Вместе с тем Газали не мог до конца быть уверенным в разуме и чувствах, не подвергнув их предварительно серьезному экзамену, дабы выяснить, способны ли они обеспечить ему искомое непоколебимое убеждение? И он подверг сомнениям эти два мерила, вскоре заявив: «После длительного анализа я не смог позволить себе довериться ощущениям. Да и откуда быть доверию? Самое сильное чувств о – зрение. Оно видит тень, кажущуюся ему стоящей и неподвижной, и выносит суждение об отсутствии движения; однако в результате наблюдения через час оно узнает, что тень движется, но движется не резко и интенсивно, а постепенно, песчинка за песчинкой, не останавливаясь ни на секунду. Оно смотрит на звезду, полагая, что та мала – не больше динара; однако астрономические расчеты предъявляют доказательства того, что она во много раз больше Земли. О подобных ощущениях судья-“Чувство” выносит свой вердикт, но судья-“Разум” обвиняет его во лжи и предательстве, используя неопровержимые доводы».

Так доверие Газали к чувствам пропало, и в его распоряжении не осталось ничего, кроме разума. Но и разум необходимо подвергнуть экзамену: «Ощущения говорят: “На основании чего ты так безоговорочно уверен в логике? Кто знает, быть может, ощущения заслуживают не меньшего доверия к себе, чем рациональная логика? Ведь прежде ты всецело доверял мне, но вдруг явился судья-“Разум” и ты назвал меня ложью. Не будь судьи-“Разума”, ты бы продолжал верить мне. А вдруг за пределами логического познания есть иной судья? Откройся он тебе, он бы показал лживость логики и ее несостоятельность, подобно тому как судья-“Разум” обвинил “Чувство” во лжи. То, что данное мерило не открылось, еще не доказывает, что его не существует».

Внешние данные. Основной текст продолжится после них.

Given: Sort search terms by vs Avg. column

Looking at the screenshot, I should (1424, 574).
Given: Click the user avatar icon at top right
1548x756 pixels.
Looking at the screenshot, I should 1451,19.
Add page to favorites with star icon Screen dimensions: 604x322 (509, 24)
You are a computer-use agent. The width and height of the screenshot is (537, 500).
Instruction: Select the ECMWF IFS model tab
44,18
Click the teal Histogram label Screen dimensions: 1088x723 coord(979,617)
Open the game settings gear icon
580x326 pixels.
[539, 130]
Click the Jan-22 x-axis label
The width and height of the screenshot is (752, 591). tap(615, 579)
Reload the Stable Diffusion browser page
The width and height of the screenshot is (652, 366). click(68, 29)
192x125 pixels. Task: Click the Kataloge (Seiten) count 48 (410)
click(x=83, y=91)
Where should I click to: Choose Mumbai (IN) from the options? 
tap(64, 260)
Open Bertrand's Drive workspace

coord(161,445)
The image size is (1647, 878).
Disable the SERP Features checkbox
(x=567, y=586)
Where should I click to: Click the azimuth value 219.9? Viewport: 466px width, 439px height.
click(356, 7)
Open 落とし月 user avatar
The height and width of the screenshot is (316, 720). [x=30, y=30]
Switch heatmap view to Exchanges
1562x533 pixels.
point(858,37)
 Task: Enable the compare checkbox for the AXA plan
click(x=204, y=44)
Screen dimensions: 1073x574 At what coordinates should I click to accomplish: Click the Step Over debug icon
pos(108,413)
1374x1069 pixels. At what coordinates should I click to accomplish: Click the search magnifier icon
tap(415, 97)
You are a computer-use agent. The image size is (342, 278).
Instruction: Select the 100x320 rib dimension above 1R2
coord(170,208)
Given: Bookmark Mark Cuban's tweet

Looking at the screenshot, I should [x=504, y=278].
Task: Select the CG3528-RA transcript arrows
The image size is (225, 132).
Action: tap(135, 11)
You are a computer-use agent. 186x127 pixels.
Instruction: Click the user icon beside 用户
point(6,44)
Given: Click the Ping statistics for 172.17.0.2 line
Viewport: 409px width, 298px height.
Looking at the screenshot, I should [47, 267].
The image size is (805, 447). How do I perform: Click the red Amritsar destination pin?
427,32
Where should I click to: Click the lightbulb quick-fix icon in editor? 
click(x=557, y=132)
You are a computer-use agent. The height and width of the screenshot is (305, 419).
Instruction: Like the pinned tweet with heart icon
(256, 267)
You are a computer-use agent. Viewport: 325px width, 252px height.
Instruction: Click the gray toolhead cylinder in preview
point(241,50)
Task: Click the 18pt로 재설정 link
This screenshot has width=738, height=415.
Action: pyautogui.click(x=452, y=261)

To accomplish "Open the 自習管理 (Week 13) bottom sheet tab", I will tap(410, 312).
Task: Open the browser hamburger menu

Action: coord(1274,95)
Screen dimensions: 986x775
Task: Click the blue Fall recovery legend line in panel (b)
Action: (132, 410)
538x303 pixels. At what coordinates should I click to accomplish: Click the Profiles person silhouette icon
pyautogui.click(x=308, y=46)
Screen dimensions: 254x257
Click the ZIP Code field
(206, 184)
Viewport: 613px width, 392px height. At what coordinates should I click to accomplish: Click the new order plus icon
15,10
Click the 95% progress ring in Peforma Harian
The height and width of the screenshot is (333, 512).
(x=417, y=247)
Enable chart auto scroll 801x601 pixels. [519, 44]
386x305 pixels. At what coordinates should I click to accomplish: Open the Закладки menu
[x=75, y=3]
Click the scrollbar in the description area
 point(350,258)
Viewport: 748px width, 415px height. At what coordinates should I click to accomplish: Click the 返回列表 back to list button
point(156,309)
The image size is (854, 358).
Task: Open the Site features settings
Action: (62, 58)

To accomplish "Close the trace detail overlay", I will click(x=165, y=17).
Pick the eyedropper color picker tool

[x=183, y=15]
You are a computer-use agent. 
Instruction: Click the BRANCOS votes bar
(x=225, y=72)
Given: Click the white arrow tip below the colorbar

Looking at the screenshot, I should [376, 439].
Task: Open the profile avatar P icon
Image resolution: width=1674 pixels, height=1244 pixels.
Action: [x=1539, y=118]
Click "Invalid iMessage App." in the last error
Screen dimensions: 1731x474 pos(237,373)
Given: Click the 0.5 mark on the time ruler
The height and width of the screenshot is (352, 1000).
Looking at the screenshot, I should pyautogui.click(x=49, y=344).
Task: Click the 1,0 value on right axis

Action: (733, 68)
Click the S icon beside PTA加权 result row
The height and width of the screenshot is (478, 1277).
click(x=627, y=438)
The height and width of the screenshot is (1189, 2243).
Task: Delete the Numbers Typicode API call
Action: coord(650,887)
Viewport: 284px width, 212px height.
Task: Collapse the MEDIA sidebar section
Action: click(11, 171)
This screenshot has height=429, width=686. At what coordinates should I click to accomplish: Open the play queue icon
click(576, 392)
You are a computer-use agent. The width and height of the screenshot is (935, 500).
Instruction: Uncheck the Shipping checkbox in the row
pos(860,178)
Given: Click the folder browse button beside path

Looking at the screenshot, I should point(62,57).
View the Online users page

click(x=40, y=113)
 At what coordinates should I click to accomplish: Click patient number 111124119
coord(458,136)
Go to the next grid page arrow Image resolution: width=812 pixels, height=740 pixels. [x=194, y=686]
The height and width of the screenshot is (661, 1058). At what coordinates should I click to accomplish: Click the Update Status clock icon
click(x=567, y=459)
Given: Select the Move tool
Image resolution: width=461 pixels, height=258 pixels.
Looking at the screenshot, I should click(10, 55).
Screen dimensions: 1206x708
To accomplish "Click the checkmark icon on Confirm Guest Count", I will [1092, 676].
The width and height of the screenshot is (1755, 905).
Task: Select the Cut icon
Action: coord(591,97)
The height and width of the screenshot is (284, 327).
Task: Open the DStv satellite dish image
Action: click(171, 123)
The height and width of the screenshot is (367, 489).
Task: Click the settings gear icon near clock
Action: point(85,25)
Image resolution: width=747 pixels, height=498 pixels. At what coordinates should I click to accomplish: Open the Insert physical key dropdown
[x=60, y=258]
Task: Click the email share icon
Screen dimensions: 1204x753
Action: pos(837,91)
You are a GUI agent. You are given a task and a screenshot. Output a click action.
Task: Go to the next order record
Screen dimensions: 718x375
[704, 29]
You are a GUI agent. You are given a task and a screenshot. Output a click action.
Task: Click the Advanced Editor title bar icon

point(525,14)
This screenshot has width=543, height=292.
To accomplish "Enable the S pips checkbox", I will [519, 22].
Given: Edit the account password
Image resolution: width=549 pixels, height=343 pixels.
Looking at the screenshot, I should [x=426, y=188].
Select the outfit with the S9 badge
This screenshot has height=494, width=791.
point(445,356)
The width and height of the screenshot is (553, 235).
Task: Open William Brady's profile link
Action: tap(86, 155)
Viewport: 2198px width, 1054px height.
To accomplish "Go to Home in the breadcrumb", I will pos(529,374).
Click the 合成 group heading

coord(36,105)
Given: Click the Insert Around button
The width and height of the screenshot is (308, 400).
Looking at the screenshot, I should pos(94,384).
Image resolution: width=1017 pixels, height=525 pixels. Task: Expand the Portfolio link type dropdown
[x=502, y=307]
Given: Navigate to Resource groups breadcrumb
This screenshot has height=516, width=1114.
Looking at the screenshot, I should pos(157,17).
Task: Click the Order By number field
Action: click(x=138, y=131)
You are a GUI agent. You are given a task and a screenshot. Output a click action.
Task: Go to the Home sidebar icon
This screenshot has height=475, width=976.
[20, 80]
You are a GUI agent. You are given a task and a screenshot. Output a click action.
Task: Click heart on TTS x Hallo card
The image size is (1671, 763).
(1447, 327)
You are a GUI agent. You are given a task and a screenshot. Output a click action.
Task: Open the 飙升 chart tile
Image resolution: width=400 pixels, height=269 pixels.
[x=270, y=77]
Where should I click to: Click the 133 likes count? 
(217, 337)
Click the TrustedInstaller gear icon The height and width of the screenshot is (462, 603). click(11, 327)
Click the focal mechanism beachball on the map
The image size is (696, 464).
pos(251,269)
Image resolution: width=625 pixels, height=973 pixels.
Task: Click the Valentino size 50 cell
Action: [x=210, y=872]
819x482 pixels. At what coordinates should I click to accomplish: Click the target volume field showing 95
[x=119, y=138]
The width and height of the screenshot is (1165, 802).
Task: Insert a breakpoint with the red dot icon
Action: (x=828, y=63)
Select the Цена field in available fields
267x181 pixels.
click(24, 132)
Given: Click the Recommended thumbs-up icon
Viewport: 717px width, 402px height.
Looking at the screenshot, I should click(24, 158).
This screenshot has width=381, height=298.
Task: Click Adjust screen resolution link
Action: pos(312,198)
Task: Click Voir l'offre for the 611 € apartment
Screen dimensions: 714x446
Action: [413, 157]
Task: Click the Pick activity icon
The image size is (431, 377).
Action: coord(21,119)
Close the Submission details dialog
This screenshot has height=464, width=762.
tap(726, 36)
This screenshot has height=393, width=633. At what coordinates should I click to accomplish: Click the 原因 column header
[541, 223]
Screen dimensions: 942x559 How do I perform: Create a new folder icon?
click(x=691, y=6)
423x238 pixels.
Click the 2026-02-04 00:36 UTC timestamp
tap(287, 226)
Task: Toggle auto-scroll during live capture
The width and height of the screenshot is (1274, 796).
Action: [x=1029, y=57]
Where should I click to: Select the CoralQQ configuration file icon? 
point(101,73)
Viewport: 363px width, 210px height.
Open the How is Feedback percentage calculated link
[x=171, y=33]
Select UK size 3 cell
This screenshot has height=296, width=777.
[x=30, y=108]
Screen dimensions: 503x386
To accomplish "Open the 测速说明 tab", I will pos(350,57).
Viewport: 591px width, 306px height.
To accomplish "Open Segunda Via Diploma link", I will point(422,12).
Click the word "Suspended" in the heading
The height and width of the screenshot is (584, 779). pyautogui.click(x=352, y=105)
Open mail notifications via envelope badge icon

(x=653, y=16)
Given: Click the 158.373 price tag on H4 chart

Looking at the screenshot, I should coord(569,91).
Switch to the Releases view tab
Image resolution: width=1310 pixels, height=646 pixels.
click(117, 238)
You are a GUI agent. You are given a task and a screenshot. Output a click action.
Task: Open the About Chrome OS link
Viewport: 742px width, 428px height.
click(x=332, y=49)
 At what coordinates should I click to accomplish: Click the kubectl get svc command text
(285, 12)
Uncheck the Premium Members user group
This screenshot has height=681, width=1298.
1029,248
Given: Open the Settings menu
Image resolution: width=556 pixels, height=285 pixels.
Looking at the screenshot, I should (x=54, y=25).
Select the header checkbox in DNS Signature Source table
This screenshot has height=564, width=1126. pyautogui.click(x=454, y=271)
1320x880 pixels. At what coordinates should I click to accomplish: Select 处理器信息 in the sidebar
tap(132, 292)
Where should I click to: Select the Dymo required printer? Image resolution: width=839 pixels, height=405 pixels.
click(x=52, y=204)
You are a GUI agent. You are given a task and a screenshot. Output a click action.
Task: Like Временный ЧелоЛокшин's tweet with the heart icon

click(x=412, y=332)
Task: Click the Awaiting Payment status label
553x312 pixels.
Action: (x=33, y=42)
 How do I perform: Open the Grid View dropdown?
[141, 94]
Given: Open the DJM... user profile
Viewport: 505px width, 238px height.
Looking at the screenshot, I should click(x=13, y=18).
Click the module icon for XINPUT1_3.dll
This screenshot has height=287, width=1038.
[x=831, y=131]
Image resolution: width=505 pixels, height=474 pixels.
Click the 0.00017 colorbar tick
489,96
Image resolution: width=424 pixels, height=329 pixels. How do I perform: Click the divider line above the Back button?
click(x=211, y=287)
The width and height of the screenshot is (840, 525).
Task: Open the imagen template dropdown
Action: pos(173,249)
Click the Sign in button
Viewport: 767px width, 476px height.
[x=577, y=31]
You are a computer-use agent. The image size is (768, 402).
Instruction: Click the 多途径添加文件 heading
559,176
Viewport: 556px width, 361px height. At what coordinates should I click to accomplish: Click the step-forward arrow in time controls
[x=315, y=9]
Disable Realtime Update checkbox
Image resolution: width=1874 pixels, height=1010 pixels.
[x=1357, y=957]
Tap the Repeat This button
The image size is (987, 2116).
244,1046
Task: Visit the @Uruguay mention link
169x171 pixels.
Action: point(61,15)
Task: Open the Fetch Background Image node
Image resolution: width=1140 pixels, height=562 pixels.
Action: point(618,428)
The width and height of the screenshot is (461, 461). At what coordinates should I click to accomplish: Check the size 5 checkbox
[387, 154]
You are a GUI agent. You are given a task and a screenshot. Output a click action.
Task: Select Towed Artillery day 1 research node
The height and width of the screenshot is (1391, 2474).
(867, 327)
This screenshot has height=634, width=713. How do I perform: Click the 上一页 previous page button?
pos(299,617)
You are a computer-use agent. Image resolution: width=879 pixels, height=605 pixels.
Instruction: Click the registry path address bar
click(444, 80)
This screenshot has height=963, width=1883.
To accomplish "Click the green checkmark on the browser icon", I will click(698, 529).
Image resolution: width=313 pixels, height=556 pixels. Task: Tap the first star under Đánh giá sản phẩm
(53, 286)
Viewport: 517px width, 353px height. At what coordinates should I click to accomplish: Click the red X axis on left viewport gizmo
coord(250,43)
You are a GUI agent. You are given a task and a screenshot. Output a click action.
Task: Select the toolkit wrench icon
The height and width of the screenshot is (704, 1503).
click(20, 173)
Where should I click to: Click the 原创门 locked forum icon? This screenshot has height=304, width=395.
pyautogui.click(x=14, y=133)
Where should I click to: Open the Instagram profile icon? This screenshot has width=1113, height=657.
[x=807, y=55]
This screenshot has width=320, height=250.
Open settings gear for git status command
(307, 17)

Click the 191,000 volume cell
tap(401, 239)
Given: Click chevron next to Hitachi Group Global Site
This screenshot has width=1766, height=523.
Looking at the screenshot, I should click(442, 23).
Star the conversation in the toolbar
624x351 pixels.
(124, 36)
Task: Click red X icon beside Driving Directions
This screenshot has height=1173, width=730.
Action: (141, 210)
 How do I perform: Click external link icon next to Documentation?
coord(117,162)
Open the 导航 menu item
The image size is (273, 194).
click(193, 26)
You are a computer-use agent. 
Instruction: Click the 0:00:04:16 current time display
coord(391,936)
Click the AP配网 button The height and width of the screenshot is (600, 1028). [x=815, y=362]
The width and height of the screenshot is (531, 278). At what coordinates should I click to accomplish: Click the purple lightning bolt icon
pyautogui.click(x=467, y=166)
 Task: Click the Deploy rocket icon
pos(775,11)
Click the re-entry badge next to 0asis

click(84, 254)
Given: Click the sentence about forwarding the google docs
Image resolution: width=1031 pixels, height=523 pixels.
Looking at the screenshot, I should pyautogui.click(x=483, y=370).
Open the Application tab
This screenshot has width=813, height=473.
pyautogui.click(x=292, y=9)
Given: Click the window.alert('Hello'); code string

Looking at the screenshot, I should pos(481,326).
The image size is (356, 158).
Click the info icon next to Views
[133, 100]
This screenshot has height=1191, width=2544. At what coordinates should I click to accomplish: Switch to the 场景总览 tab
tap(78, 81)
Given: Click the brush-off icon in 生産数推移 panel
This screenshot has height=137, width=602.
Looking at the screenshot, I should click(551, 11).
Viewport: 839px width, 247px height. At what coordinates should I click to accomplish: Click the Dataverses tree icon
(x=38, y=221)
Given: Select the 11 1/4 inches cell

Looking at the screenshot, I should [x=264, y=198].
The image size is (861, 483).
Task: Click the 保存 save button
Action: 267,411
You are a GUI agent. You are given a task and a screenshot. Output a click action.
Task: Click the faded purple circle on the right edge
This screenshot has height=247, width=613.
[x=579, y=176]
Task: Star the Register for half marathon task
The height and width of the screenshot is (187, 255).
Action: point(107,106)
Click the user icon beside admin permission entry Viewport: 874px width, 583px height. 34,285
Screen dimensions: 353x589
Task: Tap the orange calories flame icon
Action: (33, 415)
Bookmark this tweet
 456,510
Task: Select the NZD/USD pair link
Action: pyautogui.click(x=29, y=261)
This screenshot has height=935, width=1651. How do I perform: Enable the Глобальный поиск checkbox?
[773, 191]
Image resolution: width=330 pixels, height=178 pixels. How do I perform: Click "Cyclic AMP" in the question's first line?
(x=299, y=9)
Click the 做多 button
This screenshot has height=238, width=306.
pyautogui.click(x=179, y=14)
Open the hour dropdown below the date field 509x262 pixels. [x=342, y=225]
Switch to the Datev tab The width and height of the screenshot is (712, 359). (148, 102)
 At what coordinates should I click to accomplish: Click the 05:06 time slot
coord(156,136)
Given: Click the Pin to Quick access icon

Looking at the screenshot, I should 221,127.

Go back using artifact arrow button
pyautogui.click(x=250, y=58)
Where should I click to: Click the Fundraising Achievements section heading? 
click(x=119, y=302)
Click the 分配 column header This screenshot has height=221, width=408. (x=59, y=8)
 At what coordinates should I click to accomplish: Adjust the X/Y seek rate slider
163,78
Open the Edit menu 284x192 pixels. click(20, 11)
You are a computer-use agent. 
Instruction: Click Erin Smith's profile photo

Душа не могла найти ответа на этот вопрос: «Ты же бываешь убежден в чем-то во время сна? Тебе что-то чудится, но ты прочно веришь в реальность и адекватность происходящего и не сомневаешься в нем, но затем просыпаешься и понимаешь, что у всех твоих фантазий нет ни основы, ни продолжения. Как же ты можешь быть абсолютно уверен в том, что все, в чем ты убеждаешься во время бодрствования с помощью чувств или разума, действительно с тобой происходит? Может случиться так, что ты окажешься в таких обстоятельствах, которые по отношению к твоему бодрствованию будут таковы же, как бодрствование по отношению ко сну. Вдруг твое бодрствование – всего лишь продолжение сна? Достигнув этого состояния, ты убедишься в том, что все видимое – просто бесплодные иллюзии. Вероятно, именно о таком состоянии говорят суфии.

Может быть, названное состояние и есть смерть, о чем Посланник Аллаха (мир ему и благословение Аллаха) сказал: “Люди непрерывно спят и лишь умирая, просыпаются”.

Едва меня посетили эти догадки, тяжким грузом легшие на душу, я тотчас принялся искать лекарство, но оно не находилось, ибо отвратить эту болезнь можно было только посредством некого аргумента. Аргумент же изыскать невозможно, не прибегнув к первичным знаниям; но поскольку они небезупречны, то и конструкция доказательства не представляется возможной. И я жестоко заболел, промучившись около двух месяцев, и превратился в исповедника софистики по суду состояния, а не по суду логики и диалектики».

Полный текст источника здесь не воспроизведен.